→ **Task requirements**
Leave the pictures out, and repeat exactly every line from the one with "Click the vertical thread line below avatar" through the end of the data below.

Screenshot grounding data
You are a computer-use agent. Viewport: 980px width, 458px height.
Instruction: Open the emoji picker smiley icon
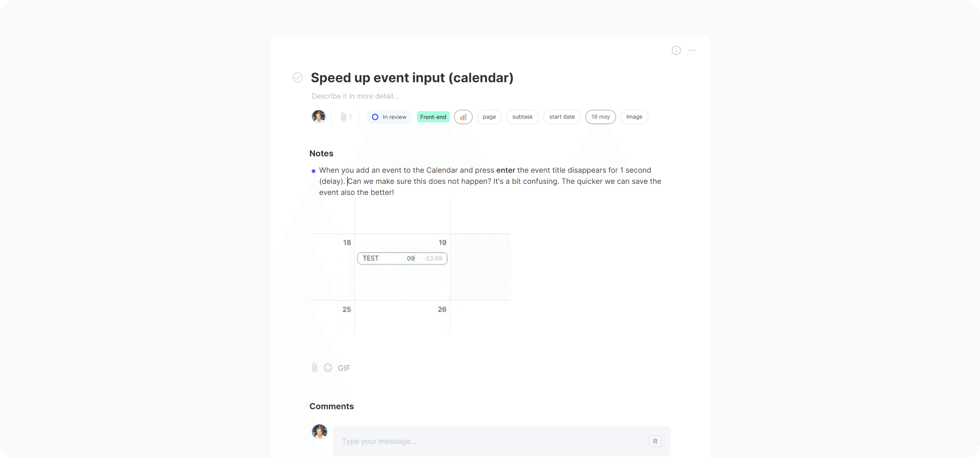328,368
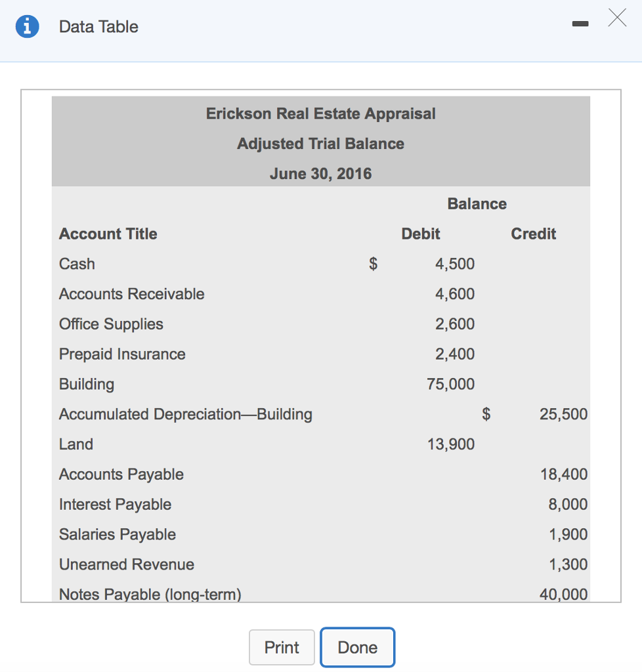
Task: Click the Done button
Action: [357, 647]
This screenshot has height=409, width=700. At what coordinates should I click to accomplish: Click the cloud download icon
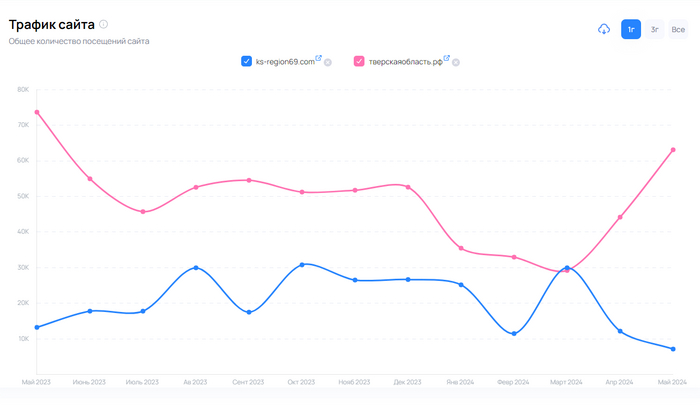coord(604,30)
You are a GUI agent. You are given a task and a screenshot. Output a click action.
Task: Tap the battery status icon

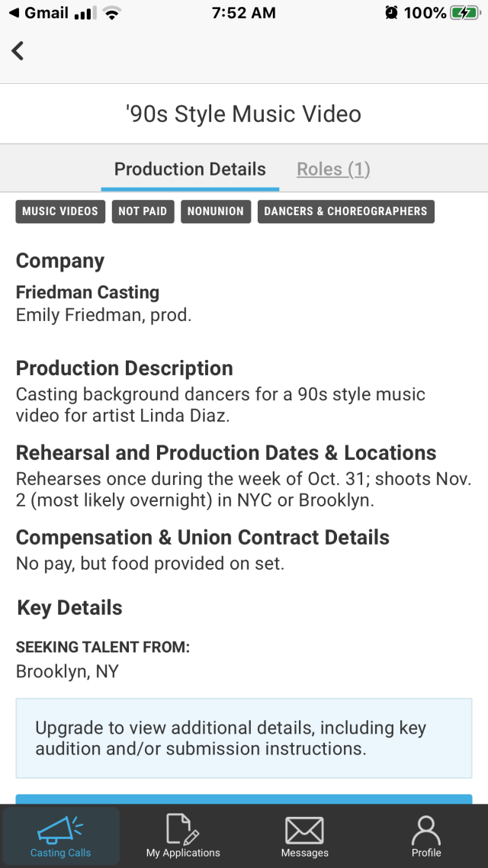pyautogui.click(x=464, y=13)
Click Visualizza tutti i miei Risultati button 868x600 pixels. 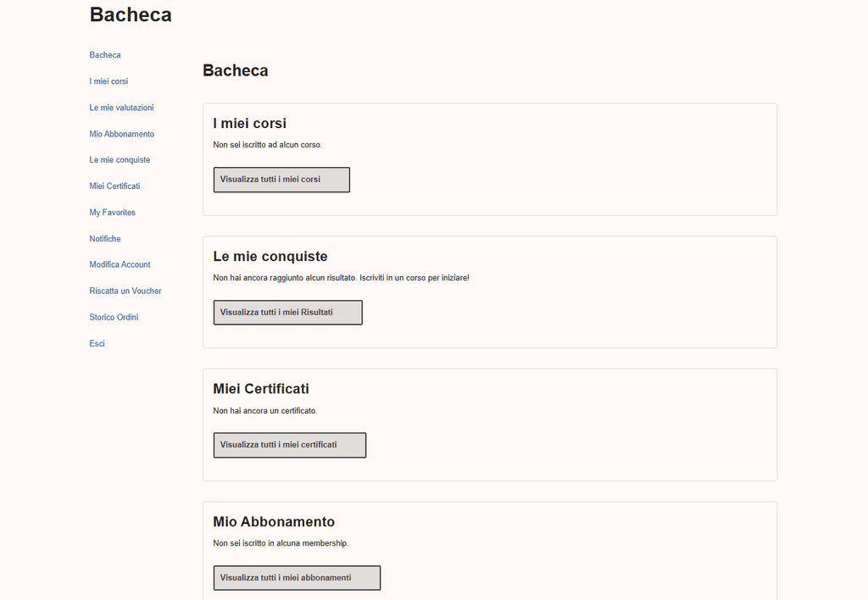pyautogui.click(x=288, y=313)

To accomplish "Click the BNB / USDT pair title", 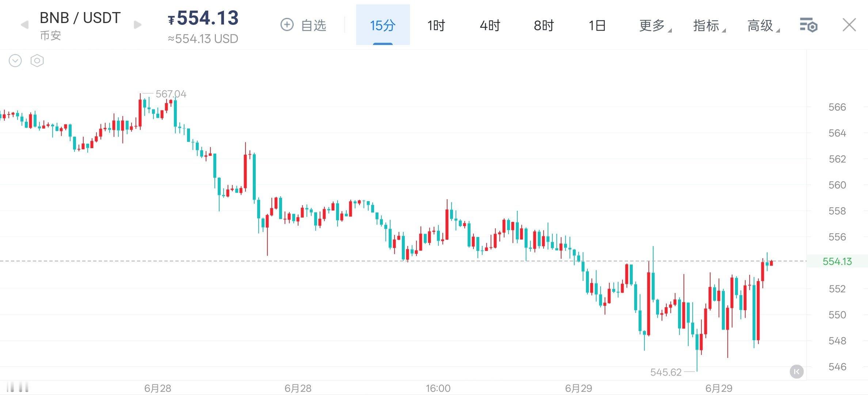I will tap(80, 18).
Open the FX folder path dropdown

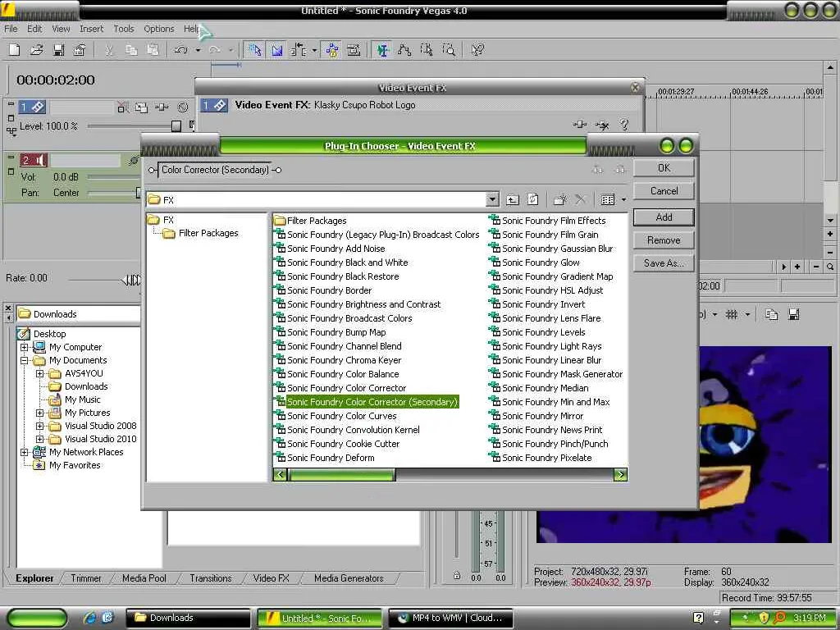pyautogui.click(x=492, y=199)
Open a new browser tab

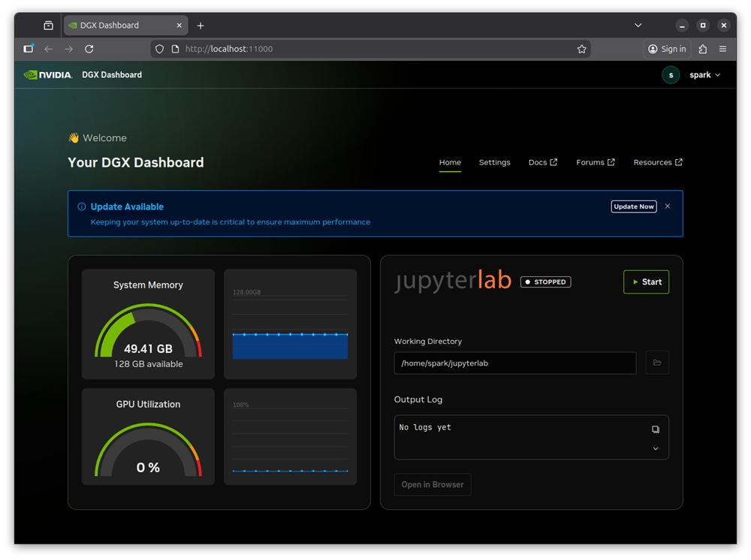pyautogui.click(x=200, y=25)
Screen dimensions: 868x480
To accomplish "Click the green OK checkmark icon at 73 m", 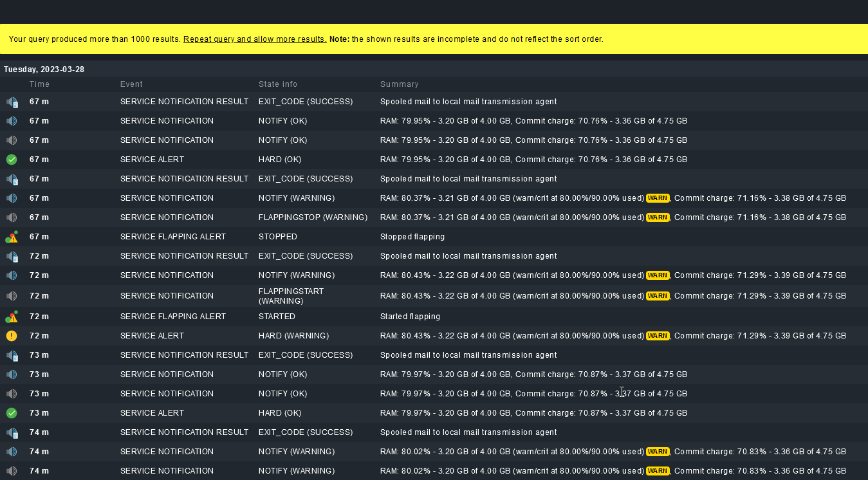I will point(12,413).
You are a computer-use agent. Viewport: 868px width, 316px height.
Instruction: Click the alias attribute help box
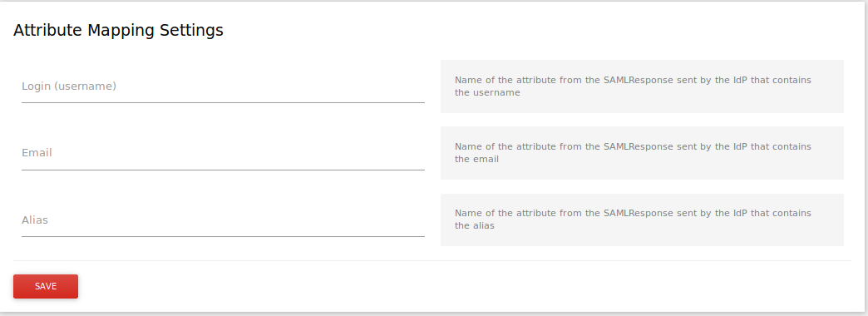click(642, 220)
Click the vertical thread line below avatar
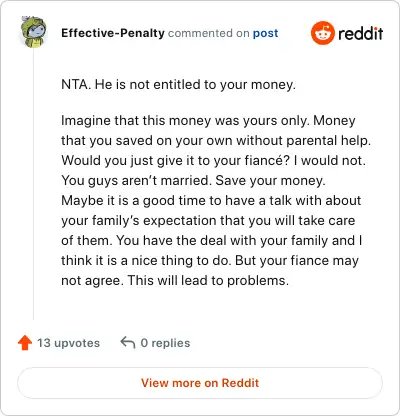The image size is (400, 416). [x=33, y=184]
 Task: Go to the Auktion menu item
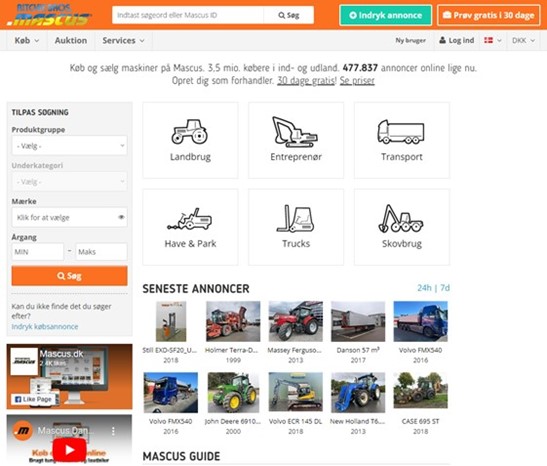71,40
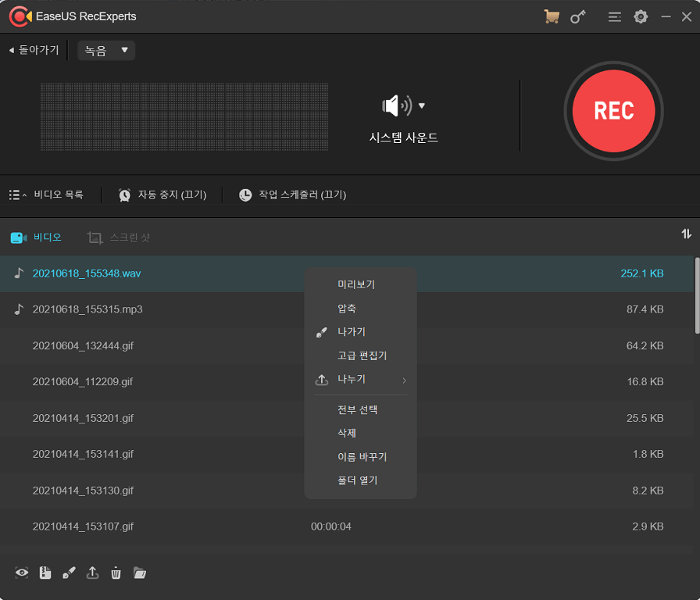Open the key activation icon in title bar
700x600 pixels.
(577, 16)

→ **Task response**
Click the vertical thread line below avatar
The image size is (400, 416). [x=33, y=184]
 Task: Go to the Auktion menu item
71,40
Open the key activation icon in title bar
700x600 pixels.
(577, 16)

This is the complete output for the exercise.